* **Assignment**
The required answer is an exact copy of every entry underneath.

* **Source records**
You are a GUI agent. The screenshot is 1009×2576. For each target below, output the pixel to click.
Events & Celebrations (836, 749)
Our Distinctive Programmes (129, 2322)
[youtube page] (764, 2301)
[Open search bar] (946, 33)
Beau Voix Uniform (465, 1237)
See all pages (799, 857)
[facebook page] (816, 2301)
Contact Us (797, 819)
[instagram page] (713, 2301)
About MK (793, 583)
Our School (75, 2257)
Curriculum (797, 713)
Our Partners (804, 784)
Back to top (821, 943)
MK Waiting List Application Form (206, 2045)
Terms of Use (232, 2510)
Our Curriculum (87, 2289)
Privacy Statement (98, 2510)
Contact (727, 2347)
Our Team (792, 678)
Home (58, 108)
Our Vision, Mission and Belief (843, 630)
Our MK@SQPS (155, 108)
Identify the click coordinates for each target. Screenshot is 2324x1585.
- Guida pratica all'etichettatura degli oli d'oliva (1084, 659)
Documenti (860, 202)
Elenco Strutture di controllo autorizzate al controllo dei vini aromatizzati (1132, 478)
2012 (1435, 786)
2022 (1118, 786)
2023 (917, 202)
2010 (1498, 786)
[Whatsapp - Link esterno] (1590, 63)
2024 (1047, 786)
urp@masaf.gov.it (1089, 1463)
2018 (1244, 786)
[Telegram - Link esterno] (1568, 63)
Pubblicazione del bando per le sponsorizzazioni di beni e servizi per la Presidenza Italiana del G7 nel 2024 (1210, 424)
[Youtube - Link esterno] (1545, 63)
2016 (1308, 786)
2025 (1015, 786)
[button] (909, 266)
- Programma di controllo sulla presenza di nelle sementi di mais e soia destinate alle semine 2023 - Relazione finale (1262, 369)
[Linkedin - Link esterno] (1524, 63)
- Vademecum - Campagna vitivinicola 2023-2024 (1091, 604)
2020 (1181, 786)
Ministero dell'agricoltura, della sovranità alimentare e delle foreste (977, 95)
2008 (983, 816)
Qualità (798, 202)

* **Task response**
You are a GUI agent. The screenshot is 1009×2576. For each target below, output the pixel to click.
Events & Celebrations (836, 749)
Our Distinctive Programmes (129, 2322)
[youtube page] (764, 2301)
[Open search bar] (946, 33)
Beau Voix Uniform (465, 1237)
See all pages (799, 857)
[facebook page] (816, 2301)
Contact Us (797, 819)
[instagram page] (713, 2301)
About MK (793, 583)
Our School (75, 2257)
Curriculum (797, 713)
Our Partners (804, 784)
Back to top (821, 943)
MK Waiting List Application Form (206, 2045)
Terms of Use (232, 2510)
Our Curriculum (87, 2289)
Privacy Statement (98, 2510)
Contact (727, 2347)
Our Team (792, 678)
Home (58, 108)
Our Vision, Mission and Belief (843, 630)
Our MK@SQPS (155, 108)
Identify the click coordinates for each target. Screenshot is 2324x1585.
- Guida pratica all'etichettatura degli oli d'oliva (1084, 659)
Documenti (860, 202)
Elenco Strutture di controllo autorizzate al controllo dei vini aromatizzati (1132, 478)
2012 (1435, 786)
2022 (1118, 786)
2023 (917, 202)
2010 (1498, 786)
[Whatsapp - Link esterno] (1590, 63)
2024 (1047, 786)
urp@masaf.gov.it (1089, 1463)
2018 (1244, 786)
[Telegram - Link esterno] (1568, 63)
Pubblicazione del bando per le sponsorizzazioni di beni e servizi per la Presidenza Italiana del G7 nel 2024 (1210, 424)
[Youtube - Link esterno] (1545, 63)
2016 (1308, 786)
2025 (1015, 786)
[button] (909, 266)
- Programma di controllo sulla presenza di nelle sementi di mais e soia destinate alle semine 2023 - Relazione finale (1262, 369)
[Linkedin - Link esterno] (1524, 63)
- Vademecum - Campagna vitivinicola 2023-2024 (1091, 604)
2020 (1181, 786)
Ministero dell'agricoltura, della sovranità alimentare e delle foreste (977, 95)
2008 (983, 816)
Qualità (798, 202)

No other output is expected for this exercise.